## Dataset entries

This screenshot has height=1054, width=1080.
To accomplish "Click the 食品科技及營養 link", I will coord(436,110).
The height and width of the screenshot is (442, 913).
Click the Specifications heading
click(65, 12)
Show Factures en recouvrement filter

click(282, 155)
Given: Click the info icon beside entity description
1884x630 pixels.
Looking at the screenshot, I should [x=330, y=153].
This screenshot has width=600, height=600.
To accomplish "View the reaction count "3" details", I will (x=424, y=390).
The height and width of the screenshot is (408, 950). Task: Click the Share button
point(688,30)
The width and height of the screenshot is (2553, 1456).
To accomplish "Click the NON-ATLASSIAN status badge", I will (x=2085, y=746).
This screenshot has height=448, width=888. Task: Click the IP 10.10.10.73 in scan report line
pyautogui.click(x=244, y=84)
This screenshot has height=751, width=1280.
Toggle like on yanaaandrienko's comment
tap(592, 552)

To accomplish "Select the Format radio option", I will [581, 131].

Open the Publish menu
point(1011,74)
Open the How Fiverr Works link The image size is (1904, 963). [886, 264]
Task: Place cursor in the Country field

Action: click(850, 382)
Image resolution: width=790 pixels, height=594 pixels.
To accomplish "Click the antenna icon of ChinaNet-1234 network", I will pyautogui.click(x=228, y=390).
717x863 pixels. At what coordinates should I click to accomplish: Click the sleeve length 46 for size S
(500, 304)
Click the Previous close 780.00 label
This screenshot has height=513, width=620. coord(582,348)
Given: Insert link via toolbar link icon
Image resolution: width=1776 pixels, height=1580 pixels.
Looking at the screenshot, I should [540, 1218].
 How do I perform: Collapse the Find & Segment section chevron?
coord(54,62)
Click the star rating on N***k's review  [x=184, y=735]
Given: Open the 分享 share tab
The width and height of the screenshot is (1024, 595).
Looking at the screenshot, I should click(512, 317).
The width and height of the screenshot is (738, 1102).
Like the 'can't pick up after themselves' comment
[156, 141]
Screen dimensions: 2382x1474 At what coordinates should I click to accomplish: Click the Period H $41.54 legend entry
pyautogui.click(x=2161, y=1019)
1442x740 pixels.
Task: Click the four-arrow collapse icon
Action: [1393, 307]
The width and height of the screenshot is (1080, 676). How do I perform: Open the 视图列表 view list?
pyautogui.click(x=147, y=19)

## Task instructions
Where the material contains a line with "link", return that line.

## Task output
To accomplish "Click the 食品科技及營養 link", I will coord(436,110).
Open the How Fiverr Works link The image size is (1904, 963). [886, 264]
Given: Insert link via toolbar link icon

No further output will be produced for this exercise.